Fraga o el olvido

Ramón Pernas
Ramón Pernas NORDÉS

OPINIÓN

01 jul 2017 . Actualizado a las 05:00 h.

Conocí a Manuel Fraga cuando yo era un chaval y él ministro del Gobierno de España. Se le antojó hacer una sardiñada en una isla de la ría de Viveiro, concretamente en la paradisíaca playa de Area. Mi padre era funcionario del Instituto Social de la Marina y le tocó estar en el comité de recepción y en el núcleo organizativo. Y 24 horas antes de su llegada a Viveiro solicitó «un niño», pues el de Vilalba pensaba acudir con uno de sus hijos. Yo estaba disponible, y acicalado con una camisola blanca, que estrenaba, actué de figurante acompañando al hijo del ministro. Debíamos de ser de la misma edad y en la isla mínima padecimos idéntico aburrimiento mientras se asaban las sardinas. Bajamos hasta una chalana amarrada con un cabo y, si no llega a ser por los escoltas del ministro, su hijo y yo mismo perecíamos ahogados, pues la frágil embarcación volcó, arrojándonos al agua, y ninguno de los dos éramos peritos en el arte de nadar. Nunca mas volví a encontrarme con mi compañero ocasional de fatigas náuticas. 

A quien sí volví a ver fue a Manuel Fraga, con quien nunca sintonicé; ni yo con él, ni él conmigo.

Tuve que verlo con frecuencia cuando ocupé la presidencia del Club de Periodistas Gallegos en Madrid, que había propiciado para convertirla en una terminal mediática pro domo sua, y que no consentí que teledirigiera como había hecho con mis antecesores. La distancia ideológica no era un problema, lo que no entendía era mi desafección a su caudillaje supuestamente mediático.

Asistí al declive del león de Vilalba y en ocasiones me causó un sentimiento que mucho tenía que ver con la compasión. Llevó Galicia trotando en su corazón, dirigiendo el país como cosa suya, adulado por muchos y criticado por unos pocos, y en un mes de enero del 2012 regresó para siempre a la tierra que lo acogió para toda la eternidad.

Hace muy pocos días, escuché una conversación en el aeropuerto de Vigo mientras esperaba el avión para Madrid. Un hombre de mediana edad mostraba a otro más joven unas, aparentemente, hojas de cálculo que contenían una encuesta sin tabular. Los datos analizados demoscópicamente concluían que de cada diez muchachos de un universo entre 18 y 22 años, y residentes en Galicia, solo cuatro tenían conocimiento de quién había sido Fraga Iribarne, presidente que fue de la Xunta de Galicia.

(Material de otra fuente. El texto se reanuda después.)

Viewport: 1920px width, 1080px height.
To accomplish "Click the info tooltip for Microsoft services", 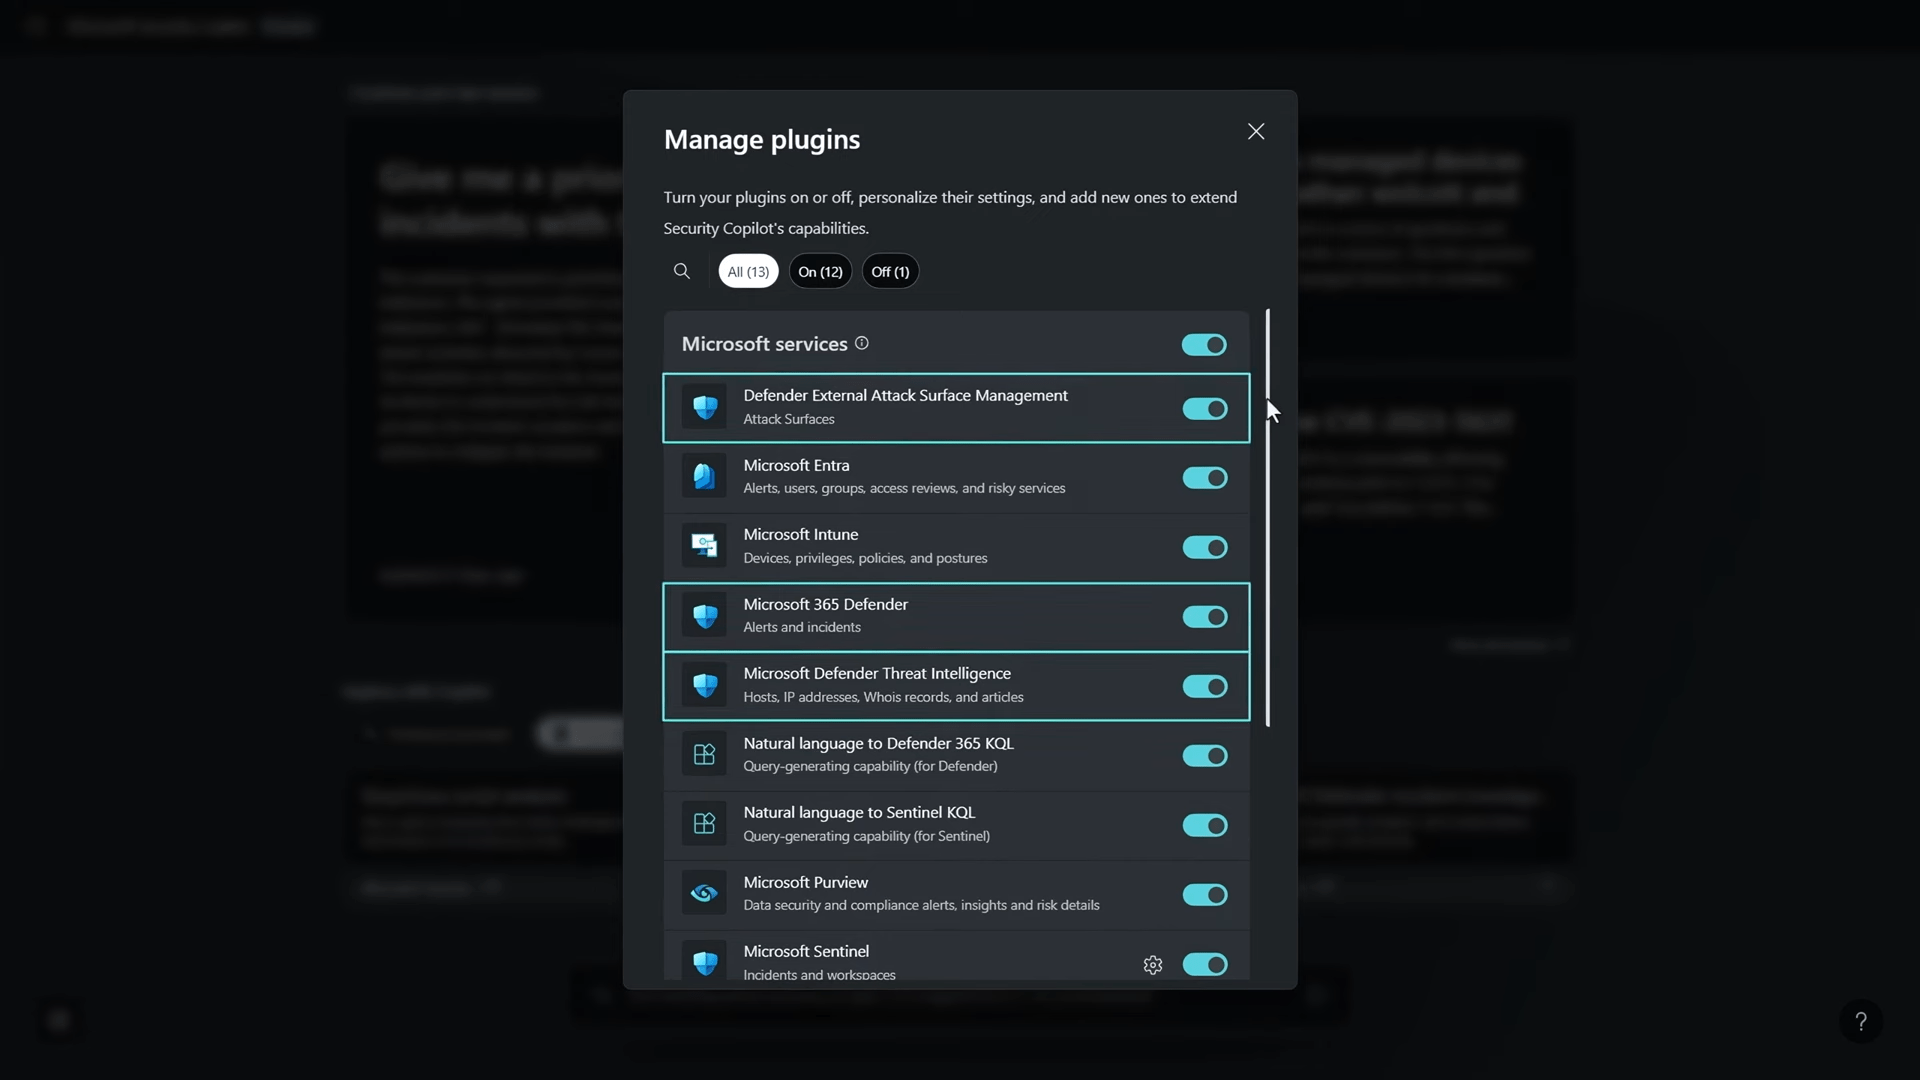I will tap(861, 342).
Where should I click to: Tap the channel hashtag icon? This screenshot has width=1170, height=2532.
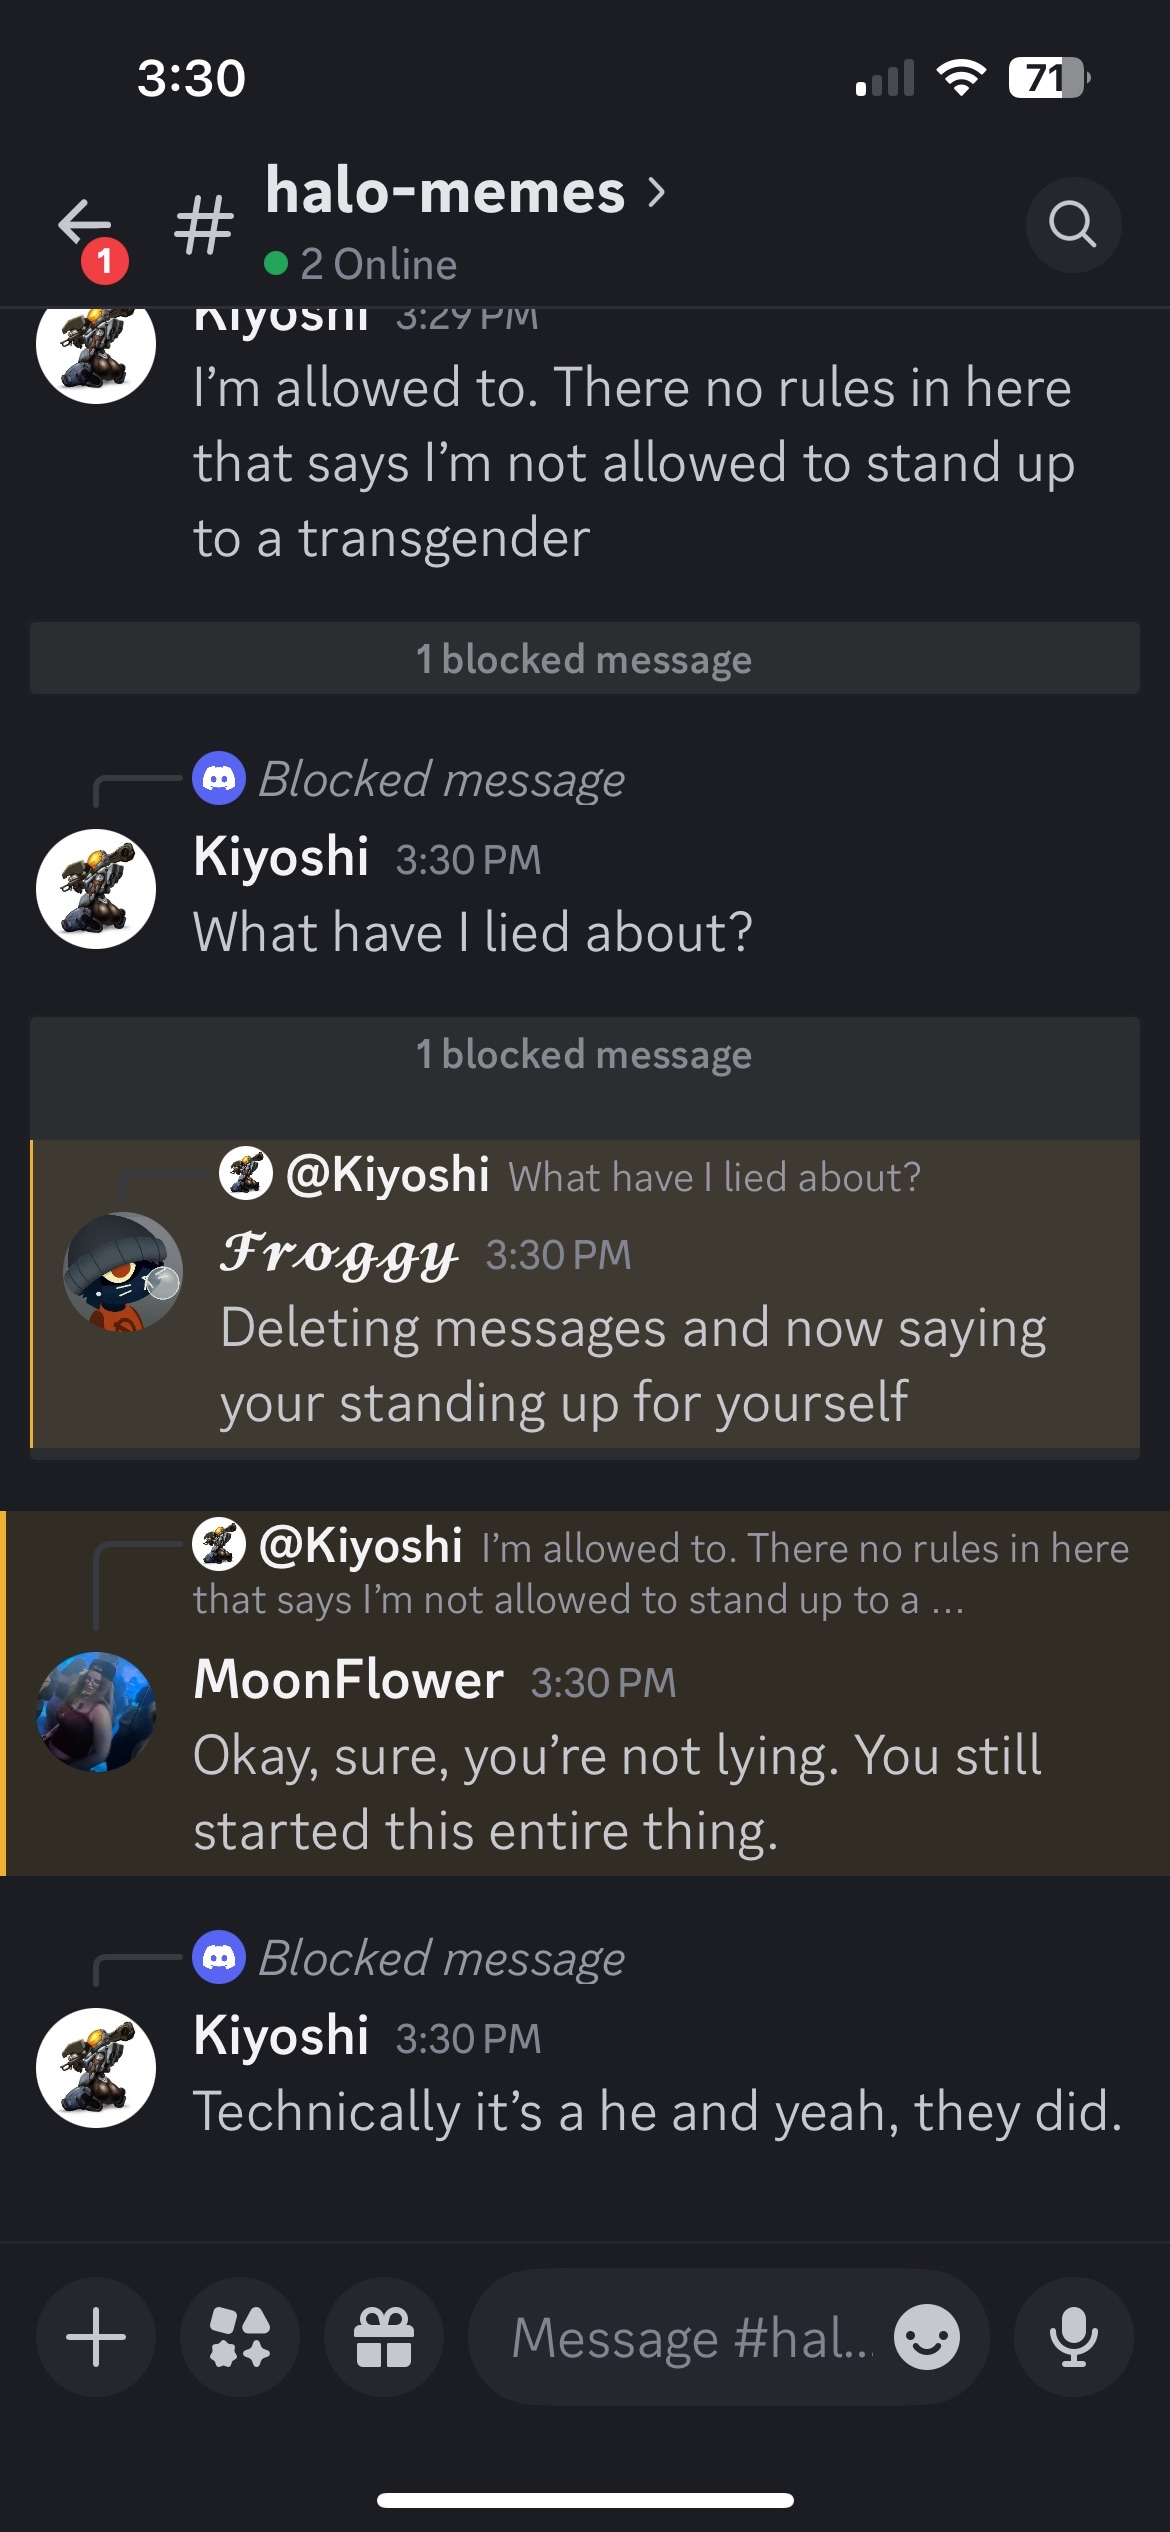(204, 224)
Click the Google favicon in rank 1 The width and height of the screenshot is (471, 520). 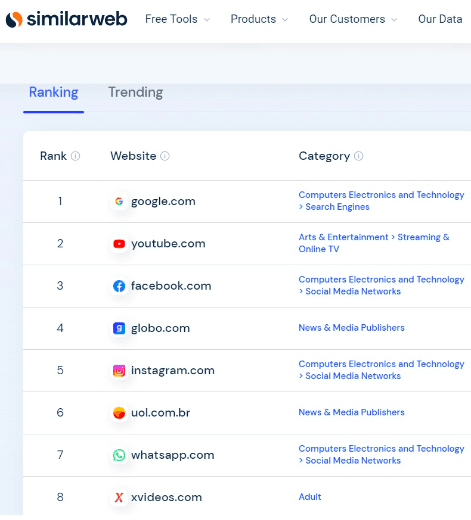[x=119, y=201]
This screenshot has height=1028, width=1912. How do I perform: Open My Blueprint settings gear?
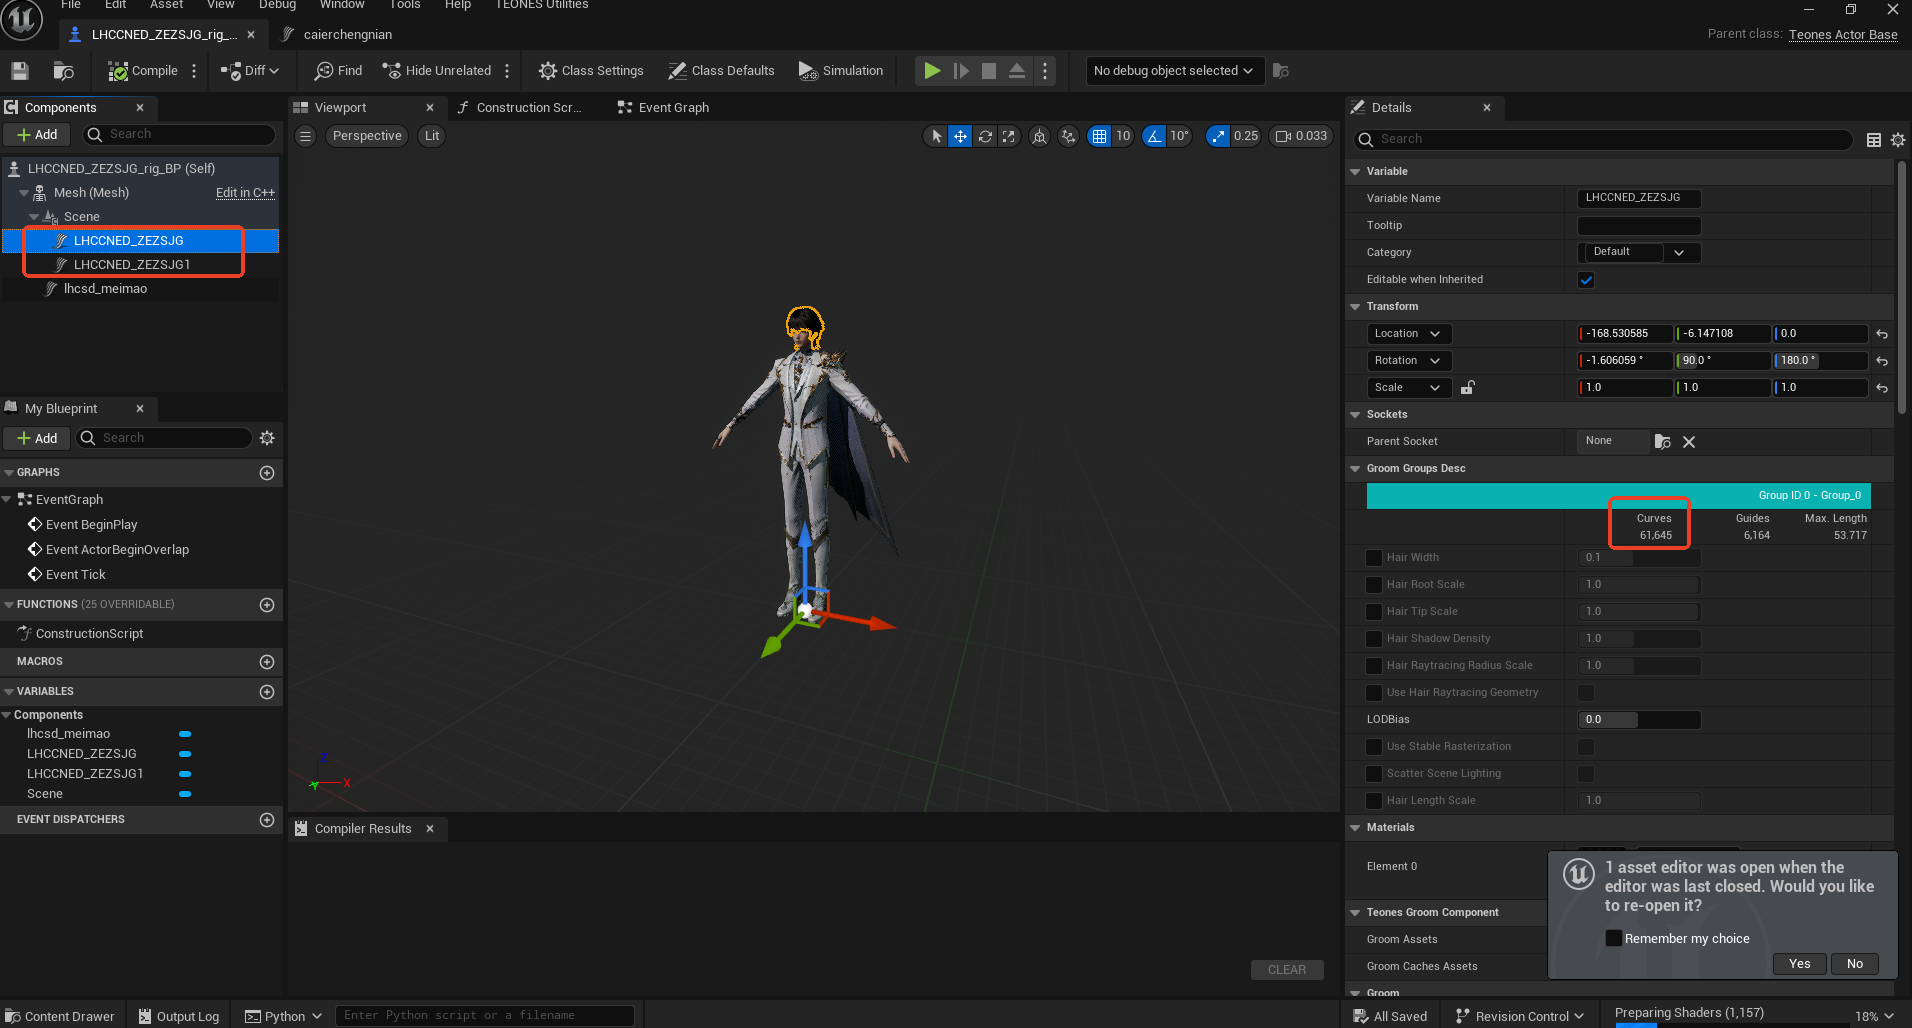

Me hubiera gustado intervenir en la conversación para añadir que también en un mes de enero, del 2002, murió Camilo José Cela, el autor de La colmena. Libro de obligada lectura en el bachillerato de entonces, y de esa joya de la literatura que es Madera de boj, entre otras docenas de libros. Premio Nobel, y admirado masivamente en su tiempo. O que tres años antes, e igualmente en enero, fallecía Gonzalo Torrente. Han pasado pocos años y un manto de olvido se tendió, como la niebla que penetra en los inviernos por las rías, sobre su memoria.

Los tres descansan en Galicia: Fraga, en Perbes; Camilo José, en Iria Flavia; y Gonzalo Torrente, en Ferrol. Los traigo a esta columna para rehabilitarlos durante el minuto en que tardan estas líneas en ser leídas y para subrayar que el olvido colectivo, sic transit gloria mundi, es un mal endémico en estos tiempos de prisas tecnológicas. En el fondo y apelando al título de una excelente película española: nadie hablará de nosotros cuando estemos muertos. Nos queda, eso sí, y con desigual fortuna, reivindicar la memoria como ejercicio al menos.